Panel: CONSTRUCTIVE MUSLIM THEOLOGIES ADDRESSING GLOBAL CHALLENGES



518.5 - "HE IS THE CREATOR OF GOOD AND EVIL" MĪRZĀ MAHDĪ IṢFAHĀNĪ ON EVIL AND HUMAN FREE WILL

AUTHORS:
Emami A.M. (PhD Candidate - University of Exeter ~ Exeter ~ United Kingdom)
Text:
Anthropocene reflections on evil demand renewed engagement with religious and philosophical accounts. Classical falsafa—the Islamic adaptation of Hellenistic philosophy—typically denies evil's real existence, viewing the world as necessarily optimal and evil as a mere privation of good. This deterministic model complicates issues of divine justice, free will, and moral responsibility—concerns central to addressing human-induced environmental destruction. Conversely, the Maktab-i Tafkīk (School of Separation) and its founder, Mīrzā Mahdī Iṣfahānī (d. 1365/1946), challenge these assumptions, rejecting the metaphysical grounds and moral implications of the philosophical tradition. Iṣfahānī replaces deterministic agency with a libertarian account for both divine and non-divine agents, grounded in rational intuition. He argues that the dominant philosophical view contradicts the foundations of prophecy, sharīʿa, and the afterlife by undermining moral responsibility.
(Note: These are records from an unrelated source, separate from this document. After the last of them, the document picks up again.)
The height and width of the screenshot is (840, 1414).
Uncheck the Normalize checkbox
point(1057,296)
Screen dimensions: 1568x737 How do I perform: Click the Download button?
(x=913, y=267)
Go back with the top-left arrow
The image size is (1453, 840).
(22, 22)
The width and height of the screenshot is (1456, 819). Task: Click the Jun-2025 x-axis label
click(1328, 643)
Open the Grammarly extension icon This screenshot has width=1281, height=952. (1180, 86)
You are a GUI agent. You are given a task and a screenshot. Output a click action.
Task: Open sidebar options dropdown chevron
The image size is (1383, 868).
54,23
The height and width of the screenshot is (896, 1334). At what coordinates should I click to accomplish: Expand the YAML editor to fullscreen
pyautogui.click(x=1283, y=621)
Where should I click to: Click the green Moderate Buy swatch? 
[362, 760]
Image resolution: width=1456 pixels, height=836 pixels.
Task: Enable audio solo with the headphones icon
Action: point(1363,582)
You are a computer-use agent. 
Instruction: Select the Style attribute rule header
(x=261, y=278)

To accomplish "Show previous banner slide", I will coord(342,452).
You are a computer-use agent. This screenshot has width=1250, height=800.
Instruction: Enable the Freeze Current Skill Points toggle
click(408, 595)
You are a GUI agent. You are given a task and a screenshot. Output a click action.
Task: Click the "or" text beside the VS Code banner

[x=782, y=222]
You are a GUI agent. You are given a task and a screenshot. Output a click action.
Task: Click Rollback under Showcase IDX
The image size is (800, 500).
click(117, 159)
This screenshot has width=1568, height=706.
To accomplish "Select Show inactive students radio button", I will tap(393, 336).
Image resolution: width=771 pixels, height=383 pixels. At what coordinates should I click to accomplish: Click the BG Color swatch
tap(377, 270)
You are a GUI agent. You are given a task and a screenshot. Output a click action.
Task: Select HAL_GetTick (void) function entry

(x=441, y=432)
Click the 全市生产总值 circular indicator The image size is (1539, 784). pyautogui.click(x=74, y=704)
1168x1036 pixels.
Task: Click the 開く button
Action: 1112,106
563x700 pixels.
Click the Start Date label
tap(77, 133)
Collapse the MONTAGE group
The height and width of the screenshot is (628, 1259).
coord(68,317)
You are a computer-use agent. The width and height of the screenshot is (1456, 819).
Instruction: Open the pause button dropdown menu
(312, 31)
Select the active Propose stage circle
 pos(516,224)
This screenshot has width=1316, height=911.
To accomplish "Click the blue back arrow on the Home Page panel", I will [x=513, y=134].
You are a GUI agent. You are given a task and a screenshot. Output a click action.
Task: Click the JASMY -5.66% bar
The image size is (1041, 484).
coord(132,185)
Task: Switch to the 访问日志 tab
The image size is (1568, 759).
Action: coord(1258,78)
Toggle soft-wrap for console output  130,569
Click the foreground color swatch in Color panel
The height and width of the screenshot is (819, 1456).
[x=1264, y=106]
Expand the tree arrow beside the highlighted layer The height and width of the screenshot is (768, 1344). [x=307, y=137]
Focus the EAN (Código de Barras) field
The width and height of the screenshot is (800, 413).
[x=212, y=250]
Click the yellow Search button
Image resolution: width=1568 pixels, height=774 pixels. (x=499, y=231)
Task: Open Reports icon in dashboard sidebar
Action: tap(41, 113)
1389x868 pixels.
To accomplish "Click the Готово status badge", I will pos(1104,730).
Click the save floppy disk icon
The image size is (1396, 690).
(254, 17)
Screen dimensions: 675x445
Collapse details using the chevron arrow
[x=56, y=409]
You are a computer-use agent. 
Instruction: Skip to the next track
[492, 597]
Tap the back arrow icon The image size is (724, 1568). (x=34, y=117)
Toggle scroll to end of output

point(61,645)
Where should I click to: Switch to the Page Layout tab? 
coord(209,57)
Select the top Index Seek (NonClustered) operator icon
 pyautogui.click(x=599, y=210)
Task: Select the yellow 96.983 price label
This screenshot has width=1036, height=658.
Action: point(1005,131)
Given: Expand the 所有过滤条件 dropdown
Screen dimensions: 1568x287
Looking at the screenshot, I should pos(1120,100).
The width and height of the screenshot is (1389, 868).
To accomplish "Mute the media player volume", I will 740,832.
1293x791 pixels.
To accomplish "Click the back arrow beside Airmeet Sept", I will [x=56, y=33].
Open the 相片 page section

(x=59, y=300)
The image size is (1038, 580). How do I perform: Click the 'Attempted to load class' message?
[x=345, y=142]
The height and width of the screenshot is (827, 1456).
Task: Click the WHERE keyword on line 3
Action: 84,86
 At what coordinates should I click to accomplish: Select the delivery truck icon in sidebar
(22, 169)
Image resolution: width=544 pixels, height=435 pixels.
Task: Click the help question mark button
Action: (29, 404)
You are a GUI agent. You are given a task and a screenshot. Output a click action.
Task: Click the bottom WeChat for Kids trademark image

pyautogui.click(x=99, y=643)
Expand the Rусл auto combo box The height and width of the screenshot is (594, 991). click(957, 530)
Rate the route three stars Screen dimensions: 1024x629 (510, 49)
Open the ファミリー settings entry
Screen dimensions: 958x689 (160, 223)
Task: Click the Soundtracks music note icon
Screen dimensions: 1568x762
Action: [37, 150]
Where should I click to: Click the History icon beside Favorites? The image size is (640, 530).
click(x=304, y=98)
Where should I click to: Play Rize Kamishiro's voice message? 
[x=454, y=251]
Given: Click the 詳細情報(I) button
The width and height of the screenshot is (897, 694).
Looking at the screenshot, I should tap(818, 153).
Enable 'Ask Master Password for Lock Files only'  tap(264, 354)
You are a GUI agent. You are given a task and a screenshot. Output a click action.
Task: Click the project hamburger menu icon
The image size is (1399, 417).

By distinguishing between justified and unjustified evils, Iṣfahānī maintains that both possess real existence. He posits that while God's moral character ensures He does not create evil without sufficient reason, humans remain fully accountable for the unjustified evils arising from the deliberate misuse of their free will. This paper examines Iṣfahānī's onto-epistemological framework in contrast with dominant Islamic perspectives. I argue that his emphasis on human freedom and the reality of unjustified evil offers vital resources for rethinking responsibility for ecological degradation and suffering in the Anthropocene. By framing environmental crises as "unjustified evils" born of human agency, Iṣfahānī's framework provides a robust ethical basis for accountability. This study highlights an Islamic reconceptualisation of evil that preserves divine justice without diminishing the ethical stakes of human action, addressing the urgent demands of our modern ecological crisis.